How are patients with MG premedicated for surgery?
Optimization of the myasthenic patient’s
condition can markedly reduce the risk of surgery. Ideally, surgery is
performed during a period of remission when all other medical problems are
optimized. Careful preoperative eval-uation of respiratory parameters and
bulbar strength are necessary before prescribing premedication. Respiratory
muscle strength may be quantified through pulmonary function tests (i.e., tidal
volume, vital capacity, maximum breathing capacity, and inspiratory force).
Premedication should be used with caution and avoided in patients with bulbar
symptoms or respiratory difficulty. Anxiolysis may be achieved with small doses
of benzodiazepines in those patients whose myasthenia is under good control.

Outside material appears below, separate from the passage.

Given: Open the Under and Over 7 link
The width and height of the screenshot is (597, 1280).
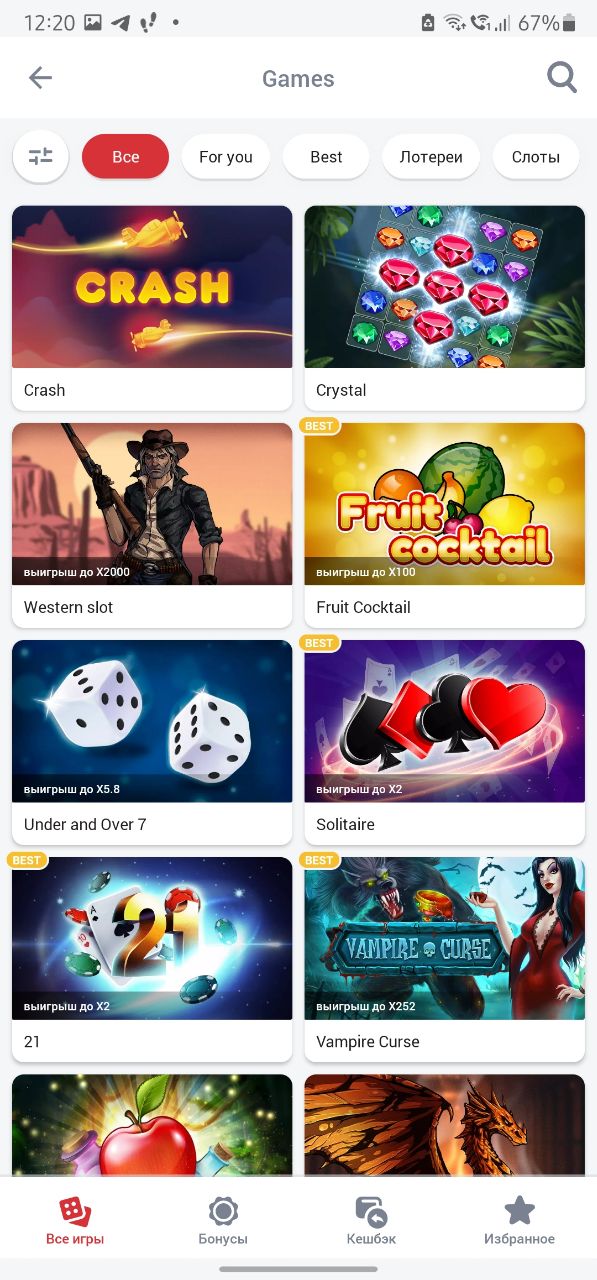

Opioid avoidance is sometimes recommended to prevent depressed respiratory
drive from further interfering with the potential for respiratory failure based
on myasthenic or cholinergic crisis.
Administration of anticholinesterases
preoperatively remains controversial. Some authors advocate withholding
anticholinesterases before surgical and anesthetic proce-dures that require
muscle relaxation. The patient’s baseline weakness facilitates muscle
relaxation, requiring little or no exogenous neuromuscular blockade. Withholding
anti-cholinesterases decreases the risk of drug interactions later. Such
interactions include partial antagonism of non-depolarizing muscle relaxants
and prolongation of the action of succinylcholine. Additionally, withholding
anti-cholinesterases eliminates cholinergic crisis as a cause of postoperative
respiratory failure. This approach does not work well for those patients who
are physically or psycho-logically dependent on anticholinesterases. Other
authors feel that these drugs may be given preoperatively without interfering
significantly with anesthetic and postoperative management.
The relative immobility associated with
hospitalization and surgery may produce a reduced requirement for
anti-cholinesterases.
Steroids should be continued in the
perioperative period for those patients on chronic therapy.